The claims. Beyond the promise of speed heating and an intuitive interface, Thermador says the Thermador CIT36XKB 36-inch wide induction cooktop has the largest fully usable cooking surface on the market, accommodates up to four pots/pans/griddles, and adjusts automatically to shape and size. There’s more. “If you need to move your pot to another location, the cooktop will transfer all of your programmed settings to the new position of the pan.”
The check. No matter where we put our pans on this cooktop it provided heat fast, and even when we lifted a pot and moved it to another spot the cooktop transferred the programmed setting originally selected. The touchscreen is fairly intuitive but there’s no simple off touch, you have to scroll down to zero. This cooktop does offer flexibility, since the pots and pans can be any size or shape that will fit on the surface. Thermador claims the market’s largest fully usable cooking surface, and that’s true if you consider there’s no dead area. On the other hand, it only handles four pans maximum. “I thought this 36-inch cooktop would be designed for five pots because the 36-inch electric smoothtops we’ve tested are. But the cooktop allows for four heating areas, at most,” says Tara Casaregola, the engineer who runs our tests of cooking appliances. And if you have four pots going not all can get that PowerBoost, which is the highest setting.
CR’s take. This is the first 36-inch wide induction cooktop we’ve tested and it was excellent overall and recommended. It delivers fast heat and superb simmering. That’s also true for all of the 30-inch induction cooktops in our tests and they were even faster. Induction uses electromagnetic coils under the cooktop’s glass-covered surface to deliver heat that was about 25 percent faster in our tests than radiant-electric smoothtops and even faster than gas models. Induction also offers precise simmering and control, but usually costs more and requires magnetic cookware.
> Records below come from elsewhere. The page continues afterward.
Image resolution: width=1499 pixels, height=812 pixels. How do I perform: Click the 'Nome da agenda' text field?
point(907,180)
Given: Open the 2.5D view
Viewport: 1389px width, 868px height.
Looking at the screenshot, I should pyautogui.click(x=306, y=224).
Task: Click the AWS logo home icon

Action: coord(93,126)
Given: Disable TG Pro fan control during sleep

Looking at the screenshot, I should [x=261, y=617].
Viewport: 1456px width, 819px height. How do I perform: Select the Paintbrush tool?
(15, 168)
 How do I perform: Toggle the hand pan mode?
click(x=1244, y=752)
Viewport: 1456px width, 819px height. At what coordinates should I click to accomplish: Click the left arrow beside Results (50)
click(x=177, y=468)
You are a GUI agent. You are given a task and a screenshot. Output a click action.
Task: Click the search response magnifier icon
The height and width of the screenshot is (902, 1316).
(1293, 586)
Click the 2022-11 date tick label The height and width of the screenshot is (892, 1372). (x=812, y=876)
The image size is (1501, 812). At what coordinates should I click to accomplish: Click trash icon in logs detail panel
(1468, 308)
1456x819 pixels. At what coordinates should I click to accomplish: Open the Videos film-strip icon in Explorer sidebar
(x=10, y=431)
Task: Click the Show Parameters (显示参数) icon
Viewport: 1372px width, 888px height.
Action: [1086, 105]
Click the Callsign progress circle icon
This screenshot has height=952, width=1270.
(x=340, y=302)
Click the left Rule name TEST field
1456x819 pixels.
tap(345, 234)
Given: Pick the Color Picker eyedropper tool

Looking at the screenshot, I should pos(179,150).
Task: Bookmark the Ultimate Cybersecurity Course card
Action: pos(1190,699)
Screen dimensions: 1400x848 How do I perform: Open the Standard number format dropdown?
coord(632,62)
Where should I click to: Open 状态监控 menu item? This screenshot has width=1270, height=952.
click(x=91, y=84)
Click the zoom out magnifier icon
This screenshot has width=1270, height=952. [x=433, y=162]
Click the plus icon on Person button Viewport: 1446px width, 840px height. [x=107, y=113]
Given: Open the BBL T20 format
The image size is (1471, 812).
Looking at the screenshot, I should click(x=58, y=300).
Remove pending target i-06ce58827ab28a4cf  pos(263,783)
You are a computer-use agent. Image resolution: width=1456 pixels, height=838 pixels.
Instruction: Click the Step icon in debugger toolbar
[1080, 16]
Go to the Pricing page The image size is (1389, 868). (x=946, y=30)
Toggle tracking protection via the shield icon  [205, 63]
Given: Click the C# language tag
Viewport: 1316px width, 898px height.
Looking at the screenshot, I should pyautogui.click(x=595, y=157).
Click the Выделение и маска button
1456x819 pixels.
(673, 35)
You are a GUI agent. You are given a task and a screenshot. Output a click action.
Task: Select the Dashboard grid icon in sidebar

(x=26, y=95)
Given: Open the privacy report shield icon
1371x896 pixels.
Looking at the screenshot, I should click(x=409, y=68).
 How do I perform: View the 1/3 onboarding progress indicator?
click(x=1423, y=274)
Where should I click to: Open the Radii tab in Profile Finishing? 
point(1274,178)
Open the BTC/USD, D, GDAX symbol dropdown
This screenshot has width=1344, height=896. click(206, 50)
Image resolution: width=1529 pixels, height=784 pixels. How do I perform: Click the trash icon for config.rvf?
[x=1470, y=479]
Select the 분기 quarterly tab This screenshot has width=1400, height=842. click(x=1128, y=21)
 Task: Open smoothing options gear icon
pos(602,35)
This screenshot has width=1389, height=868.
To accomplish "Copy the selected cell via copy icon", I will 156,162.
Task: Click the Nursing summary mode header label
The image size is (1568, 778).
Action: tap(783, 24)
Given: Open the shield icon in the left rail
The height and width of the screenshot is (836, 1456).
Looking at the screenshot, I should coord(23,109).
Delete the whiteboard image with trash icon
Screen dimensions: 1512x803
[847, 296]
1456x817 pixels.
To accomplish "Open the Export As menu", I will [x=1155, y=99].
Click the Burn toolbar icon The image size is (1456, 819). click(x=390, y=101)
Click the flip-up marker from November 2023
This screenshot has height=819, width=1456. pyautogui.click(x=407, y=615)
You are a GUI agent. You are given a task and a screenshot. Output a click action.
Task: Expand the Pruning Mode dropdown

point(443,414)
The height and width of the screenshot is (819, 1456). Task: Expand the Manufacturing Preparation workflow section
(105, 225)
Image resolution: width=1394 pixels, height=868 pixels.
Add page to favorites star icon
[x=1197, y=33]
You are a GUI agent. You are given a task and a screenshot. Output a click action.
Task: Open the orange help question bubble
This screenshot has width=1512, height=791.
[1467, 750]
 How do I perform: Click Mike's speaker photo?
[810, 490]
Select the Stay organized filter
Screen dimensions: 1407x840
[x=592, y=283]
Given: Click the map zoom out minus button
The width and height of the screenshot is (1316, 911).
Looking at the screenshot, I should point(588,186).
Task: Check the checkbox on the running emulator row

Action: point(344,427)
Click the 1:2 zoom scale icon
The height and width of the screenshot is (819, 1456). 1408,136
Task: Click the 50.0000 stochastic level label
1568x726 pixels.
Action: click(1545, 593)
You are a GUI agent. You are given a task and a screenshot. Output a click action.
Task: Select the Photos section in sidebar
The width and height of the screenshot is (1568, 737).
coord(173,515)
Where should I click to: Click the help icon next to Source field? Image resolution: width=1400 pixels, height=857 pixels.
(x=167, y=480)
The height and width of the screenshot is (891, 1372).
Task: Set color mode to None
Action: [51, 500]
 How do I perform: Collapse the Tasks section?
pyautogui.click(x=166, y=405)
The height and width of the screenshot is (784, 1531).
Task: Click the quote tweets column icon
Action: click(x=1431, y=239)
The Thermador has a handy timer that shuts off the heat at the selected time—up to 59 minutes—and a child safety lock. Watch the video to see this $5,000 cooktop in action, or consider one of our recommended 36-inch electric smoothtops, such as the top-rated Maytag MEC7536W, $830, or the top-rated 30-inch induction cooktop, the Kenmore 43820, $1,600. In our tests of dozens of electric cooktops the Kenmore 43820 induction scored an impressive 99 out of 100.